━━ PAGE EXCERPT ━━

Non-significance after adjusting
In a Washington Post article today concerning end-of-life treatments for doctors compared to the rest of us, Carolyn Johnson writes
They found that the majority of physicians and non-physicians were hospitalized in the last six months of life and that the small difference between the two groups was not statistically significant after adjusting for other variables.
From what I can understand about the scientific article based on this article, I appreciate how the scientists performed their statistical analysis. It appears the scientists
- Provided a two-sample comparison for physicians vs non-physicians.
- Performed a regression analysis in order to include relevant variables and assessed the coefficient for the physician indicator.
The details are all important here. I would appreciate the post actually providing some metric of the difference. For instance percentages of physicians and non-physicians that were hospitalized in the last six months of life or mean number of months (out of 6) with standard deviation that physicians and non-physicians were hospitalized. For the regression analysis, the metric will depend on the response (whether it was binary or continuous). Fortunately some metrics are provided in the remainder of the article, e.g. percentage of individuals who spent time in the ICU.

━━━
━━ GIVEN RECORDS ━━

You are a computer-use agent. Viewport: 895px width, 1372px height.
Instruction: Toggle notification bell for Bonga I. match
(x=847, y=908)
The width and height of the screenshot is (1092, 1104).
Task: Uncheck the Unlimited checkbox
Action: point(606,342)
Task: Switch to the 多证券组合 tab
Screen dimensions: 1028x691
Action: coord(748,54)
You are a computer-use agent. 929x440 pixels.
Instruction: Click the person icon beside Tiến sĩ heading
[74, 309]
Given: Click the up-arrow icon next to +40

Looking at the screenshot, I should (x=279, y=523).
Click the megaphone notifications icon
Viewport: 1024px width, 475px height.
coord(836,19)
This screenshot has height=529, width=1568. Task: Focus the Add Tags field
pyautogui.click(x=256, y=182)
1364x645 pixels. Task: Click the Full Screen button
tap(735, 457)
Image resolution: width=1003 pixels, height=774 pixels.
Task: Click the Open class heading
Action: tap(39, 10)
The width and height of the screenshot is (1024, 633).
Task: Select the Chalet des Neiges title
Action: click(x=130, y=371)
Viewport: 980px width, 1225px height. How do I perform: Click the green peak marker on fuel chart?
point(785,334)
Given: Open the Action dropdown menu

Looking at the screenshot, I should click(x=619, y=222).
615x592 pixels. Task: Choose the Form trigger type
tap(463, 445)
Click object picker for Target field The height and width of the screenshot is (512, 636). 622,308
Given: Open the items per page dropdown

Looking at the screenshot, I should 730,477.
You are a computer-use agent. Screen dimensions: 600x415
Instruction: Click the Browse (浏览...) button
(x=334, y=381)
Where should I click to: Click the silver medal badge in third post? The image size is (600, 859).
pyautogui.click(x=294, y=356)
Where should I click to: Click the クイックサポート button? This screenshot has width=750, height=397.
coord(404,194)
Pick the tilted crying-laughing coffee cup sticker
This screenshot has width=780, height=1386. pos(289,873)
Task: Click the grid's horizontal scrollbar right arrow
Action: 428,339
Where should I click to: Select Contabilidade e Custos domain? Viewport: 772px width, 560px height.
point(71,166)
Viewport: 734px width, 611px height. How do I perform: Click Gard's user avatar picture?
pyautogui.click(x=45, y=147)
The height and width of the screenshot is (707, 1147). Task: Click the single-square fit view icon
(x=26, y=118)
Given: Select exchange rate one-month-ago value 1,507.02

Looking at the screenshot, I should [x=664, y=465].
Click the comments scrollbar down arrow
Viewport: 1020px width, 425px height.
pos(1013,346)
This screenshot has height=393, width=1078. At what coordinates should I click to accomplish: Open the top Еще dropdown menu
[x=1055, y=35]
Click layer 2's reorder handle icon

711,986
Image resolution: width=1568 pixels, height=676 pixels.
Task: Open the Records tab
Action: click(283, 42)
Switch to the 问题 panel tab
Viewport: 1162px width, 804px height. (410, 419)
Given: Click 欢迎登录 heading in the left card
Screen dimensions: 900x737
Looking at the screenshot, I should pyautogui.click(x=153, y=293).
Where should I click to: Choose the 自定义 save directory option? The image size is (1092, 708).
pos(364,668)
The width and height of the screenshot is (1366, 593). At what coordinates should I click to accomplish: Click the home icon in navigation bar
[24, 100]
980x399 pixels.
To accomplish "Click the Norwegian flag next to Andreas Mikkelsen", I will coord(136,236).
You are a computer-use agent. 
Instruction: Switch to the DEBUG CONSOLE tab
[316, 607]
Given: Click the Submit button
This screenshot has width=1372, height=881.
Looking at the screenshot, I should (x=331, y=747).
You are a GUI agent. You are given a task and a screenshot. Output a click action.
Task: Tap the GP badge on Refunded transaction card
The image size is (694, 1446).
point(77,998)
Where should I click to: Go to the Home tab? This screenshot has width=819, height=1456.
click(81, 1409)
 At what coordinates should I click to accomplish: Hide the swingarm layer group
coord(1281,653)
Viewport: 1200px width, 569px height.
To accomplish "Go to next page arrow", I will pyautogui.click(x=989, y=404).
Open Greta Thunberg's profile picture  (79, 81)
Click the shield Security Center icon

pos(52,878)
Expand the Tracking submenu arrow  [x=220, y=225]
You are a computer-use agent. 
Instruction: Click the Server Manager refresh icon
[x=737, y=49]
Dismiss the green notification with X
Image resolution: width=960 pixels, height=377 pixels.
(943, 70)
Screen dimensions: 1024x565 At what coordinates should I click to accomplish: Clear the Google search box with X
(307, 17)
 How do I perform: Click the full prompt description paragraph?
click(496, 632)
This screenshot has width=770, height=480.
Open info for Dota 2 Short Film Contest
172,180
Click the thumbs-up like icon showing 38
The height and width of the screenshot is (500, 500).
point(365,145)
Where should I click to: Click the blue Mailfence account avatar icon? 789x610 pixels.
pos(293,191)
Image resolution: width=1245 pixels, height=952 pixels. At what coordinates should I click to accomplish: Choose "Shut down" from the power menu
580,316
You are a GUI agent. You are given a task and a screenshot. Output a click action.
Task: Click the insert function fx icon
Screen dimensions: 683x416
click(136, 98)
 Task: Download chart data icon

━━━

→ APPLY WHAT YOU READ
1 > Translate this sentence from the post on end-of-life care for physicians into Spanish: "I would appreciate the post actually providing some metric of the difference."
2 > Write the next part of the post on end-of-life care for physicians, picking up after its final sentence.
These rows have no connection to the post on end-of-life care for physicians.

→ ANSWERS TO THE TASKS
1 > Agradecería que la entrada realmente ofreciera alguna medida de la diferencia.

2 >
More importantly, my initial reaction to the statement was that the easiest way to obtain non-significance is to just include too many other explanatory variables thus decreasing the degrees of freedom for error. In addition, any relationship between an explanatory variable and being a physician will result in a colinearity issue that could obscure the actual relationship between physician and time spent in hospital. So although with no adjustment there was little difference between physicians and non-physicians, I would have expected that after adjustment there would be a larger difference and that it may end up significant.
Nonetheless, I’m not surprised by the ultimate conclusion. That physicians act like anybody else at the end of life.